研究グループは生物発光の発光色を増やすために,以前開発した生物発光タンパク質enhanced Nano-Lantern(eNL)を基盤にした。eNLは青色生物発光タンパク質NanoLucに蛍光タンパク質を繋げることで,生物発光エネルギー共鳴移動(BRET)を引き起こし,その発光色を変化させている。

今回,eNLにさらに蛍光タンパク質を繋げることで複数のBRETを誘導し,より複雑な発光色を作り出すことに成功した。最終的に20色にまで発光色のバリエーションを増やし,この生物発光タンパク質シリーズをeNLEX(eNL expansion)と名付けた。

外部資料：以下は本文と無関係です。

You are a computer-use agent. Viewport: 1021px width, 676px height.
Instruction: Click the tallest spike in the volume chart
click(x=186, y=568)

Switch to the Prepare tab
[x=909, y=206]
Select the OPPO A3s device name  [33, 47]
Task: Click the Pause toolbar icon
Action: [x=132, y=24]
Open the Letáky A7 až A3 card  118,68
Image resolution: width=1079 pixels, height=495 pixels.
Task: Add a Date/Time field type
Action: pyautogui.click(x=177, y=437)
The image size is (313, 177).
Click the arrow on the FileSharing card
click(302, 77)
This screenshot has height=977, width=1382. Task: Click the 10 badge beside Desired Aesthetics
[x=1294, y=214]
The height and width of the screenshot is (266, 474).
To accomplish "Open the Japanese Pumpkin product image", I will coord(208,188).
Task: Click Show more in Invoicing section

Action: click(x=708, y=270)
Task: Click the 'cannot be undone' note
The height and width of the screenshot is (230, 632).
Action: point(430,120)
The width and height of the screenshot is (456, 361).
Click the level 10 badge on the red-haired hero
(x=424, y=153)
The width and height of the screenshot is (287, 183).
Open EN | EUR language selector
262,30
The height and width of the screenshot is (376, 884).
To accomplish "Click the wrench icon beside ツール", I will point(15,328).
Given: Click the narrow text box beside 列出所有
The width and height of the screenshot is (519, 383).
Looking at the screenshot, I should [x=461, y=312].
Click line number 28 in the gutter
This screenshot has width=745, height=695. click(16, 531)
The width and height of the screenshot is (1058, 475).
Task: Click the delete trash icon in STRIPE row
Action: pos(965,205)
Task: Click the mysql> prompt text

光学フィルターを切り替えてモノクロカメラで検出する従来の方法では,20色のeNLEXの発光色を同時に観察することは不可能。そこで検出の手段として,スマートフォンなどに装備されているカラーCMOSカメラを用いた。

これらのカメラは,検出素子であるCMOSセンサー上にRGBを基本とするフィルターが並んでおり,観察対象から発せられる光を,フィルターを通して検出することで,発光の波長情報を記録することができる。

このカラーCMOSカメラを顕微鏡に設置して,細胞観察での実用性を検証した。eNLEXそれぞれをヒトの培養細胞へ導入して観察した結果,個々の細胞から発せられる20色の発光が同時に観察可能であることが示された。eNLEXとカラーCMOSカメラを組み合わせた撮影は,細胞以外にも細胞内小器官の識別から,小動物の組織レベルに至るまで,様々なスケールの観察対象に対して実行できる。

また,撮影した画像からRGB情報を基にそれぞれの発光色を分離することにも成功した。さらに生きた細胞内での複数の対象について,eNLEXでそれぞれ標識することでその経時的な変化を同時に観察することも可能であり,簡便なシステムでタイムラグのない観察を実現した。

研究グループは,細胞集団中のそれぞれの細胞を追跡することが容易になり,細胞運命の追跡や,薬剤応答に個性的な反応を示す細胞の探索など,様々な解析への応用が期待されるとしている。